漏斗状の花筒の外に止まると、根元を食い破って穿孔盗蜜しています。
雄しべに全く触れず、花の受粉に寄与しないため、後脚の花粉籠は空荷です。
さてタバコは南米原産の栽培植物ですが、日本でタバコを正当訪花する送粉者は誰なのでしょうか?
舌の長いトラマルハナバチでも奥の蜜腺に届かないような気がします。
非常に長い口吻を持つスズメガ科が夜に訪花するのかな?と予想してみました。
現地ではハチドリや、タバコの害虫として悪名高いタバコスズメガが送粉者の役割を担っていそうです(害虫ではなく持ちつ持たれつの共進化なのかも?)が、日本には生息していません。
【追記】
タバコがニコチンという有毒物質(神経毒)を根で合成して葉や花、花蜜に貯めこむのは草食動物(昆虫)による食害を防いだり盗蜜者を排除するためと考えられているそうです。
だとすれば、今回クロマルハナバチ♀が平気で盗蜜していたのは定説に反するかもしれません。
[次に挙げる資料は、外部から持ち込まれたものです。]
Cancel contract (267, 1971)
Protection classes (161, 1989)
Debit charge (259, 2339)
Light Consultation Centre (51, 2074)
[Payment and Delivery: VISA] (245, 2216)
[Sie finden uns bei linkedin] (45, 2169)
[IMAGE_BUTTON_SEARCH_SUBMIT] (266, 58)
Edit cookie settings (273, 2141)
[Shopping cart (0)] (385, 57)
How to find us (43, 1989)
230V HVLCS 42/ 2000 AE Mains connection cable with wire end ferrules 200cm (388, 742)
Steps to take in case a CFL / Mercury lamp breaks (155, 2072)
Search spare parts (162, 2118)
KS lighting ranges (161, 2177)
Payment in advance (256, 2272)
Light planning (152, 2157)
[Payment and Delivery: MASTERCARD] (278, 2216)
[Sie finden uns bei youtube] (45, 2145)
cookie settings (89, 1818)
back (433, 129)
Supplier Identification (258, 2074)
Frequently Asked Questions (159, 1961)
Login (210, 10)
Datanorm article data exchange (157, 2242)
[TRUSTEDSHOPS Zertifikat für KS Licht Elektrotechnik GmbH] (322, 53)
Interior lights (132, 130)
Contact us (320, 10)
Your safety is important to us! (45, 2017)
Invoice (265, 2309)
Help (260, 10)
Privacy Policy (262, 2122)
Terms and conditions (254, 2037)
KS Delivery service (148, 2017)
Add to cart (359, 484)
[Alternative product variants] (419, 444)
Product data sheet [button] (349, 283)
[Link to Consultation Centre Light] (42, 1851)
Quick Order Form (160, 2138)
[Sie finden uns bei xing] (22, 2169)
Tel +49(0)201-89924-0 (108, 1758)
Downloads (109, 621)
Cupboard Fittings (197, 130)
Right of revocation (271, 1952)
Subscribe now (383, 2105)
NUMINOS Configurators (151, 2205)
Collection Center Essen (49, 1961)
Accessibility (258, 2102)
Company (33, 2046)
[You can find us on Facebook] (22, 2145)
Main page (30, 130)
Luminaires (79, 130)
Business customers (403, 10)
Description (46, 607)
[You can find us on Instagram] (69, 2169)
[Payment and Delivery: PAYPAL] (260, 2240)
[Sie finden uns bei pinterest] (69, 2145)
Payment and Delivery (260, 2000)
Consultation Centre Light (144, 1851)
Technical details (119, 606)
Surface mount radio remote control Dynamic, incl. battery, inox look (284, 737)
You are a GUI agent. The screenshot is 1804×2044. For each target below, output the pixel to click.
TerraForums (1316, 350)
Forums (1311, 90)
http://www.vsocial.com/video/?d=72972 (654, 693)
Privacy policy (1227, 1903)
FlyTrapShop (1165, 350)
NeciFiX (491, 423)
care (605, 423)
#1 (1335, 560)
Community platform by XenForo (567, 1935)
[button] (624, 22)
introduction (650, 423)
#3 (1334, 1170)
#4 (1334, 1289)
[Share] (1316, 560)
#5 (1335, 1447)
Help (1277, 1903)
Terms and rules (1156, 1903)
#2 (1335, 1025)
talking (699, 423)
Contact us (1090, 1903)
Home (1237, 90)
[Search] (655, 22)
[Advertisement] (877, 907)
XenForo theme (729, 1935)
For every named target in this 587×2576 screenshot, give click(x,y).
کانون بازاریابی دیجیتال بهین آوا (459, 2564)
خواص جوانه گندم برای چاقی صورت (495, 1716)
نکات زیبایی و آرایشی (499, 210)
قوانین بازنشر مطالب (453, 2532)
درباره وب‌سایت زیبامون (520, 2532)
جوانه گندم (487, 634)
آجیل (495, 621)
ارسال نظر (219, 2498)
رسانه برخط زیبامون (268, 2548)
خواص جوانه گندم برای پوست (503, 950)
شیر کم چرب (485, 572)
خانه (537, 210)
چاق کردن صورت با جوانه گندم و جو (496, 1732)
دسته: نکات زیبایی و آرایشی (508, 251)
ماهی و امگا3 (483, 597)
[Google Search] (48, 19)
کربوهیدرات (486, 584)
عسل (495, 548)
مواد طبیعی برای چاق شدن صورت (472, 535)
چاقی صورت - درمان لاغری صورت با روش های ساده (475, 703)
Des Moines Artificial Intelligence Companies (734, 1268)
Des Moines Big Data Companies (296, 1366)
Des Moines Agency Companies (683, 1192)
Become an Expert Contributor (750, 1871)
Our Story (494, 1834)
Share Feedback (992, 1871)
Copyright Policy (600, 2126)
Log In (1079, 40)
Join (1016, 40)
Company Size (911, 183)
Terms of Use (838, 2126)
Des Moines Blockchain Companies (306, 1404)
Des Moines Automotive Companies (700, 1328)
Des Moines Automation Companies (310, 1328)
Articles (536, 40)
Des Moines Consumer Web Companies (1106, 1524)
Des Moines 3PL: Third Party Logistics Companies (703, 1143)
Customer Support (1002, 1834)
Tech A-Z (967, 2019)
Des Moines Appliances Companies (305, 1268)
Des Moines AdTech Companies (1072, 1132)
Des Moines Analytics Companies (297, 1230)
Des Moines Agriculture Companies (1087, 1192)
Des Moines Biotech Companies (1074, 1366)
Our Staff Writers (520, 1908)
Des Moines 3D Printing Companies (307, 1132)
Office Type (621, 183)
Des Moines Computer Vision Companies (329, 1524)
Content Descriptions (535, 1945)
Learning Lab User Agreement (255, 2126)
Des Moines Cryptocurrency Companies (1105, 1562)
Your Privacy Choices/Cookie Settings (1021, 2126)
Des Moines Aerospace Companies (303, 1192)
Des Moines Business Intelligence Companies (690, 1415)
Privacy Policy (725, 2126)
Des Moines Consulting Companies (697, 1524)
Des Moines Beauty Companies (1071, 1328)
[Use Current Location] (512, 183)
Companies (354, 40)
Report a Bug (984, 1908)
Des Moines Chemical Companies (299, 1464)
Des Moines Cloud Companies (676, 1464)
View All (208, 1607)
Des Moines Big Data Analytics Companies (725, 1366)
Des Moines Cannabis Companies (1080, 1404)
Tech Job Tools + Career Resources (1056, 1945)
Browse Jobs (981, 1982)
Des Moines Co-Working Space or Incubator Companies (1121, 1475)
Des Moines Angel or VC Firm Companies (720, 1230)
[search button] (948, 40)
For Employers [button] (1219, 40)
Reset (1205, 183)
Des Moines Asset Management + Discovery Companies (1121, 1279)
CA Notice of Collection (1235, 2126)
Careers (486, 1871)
クロマルハナバチは進化でニコチン耐性を獲得しつつあるのでしょうか?
それとも、このタバコは花弁のニコチン含有量が少ない品種なのかな?
【参考サイト】
「Unpredictability of nectar nicotine promotes outcrossing by hummingbirds in Nicotiana attenuata」というとても興味深い論文を日本語で解説してあるブログ(花蜜に含まれる毒の効果)を見つけました。
【追記2】
今村寿明『化学で勝負する生物たち―アレロパシーの世界〈1〉』によると、
ニコチン(葉の1〜9%)は(タバコスズメガの)他の昆虫にはたいてい、毒作用がある。0.001〜4g/kgで中毒、死。 (p33より引用)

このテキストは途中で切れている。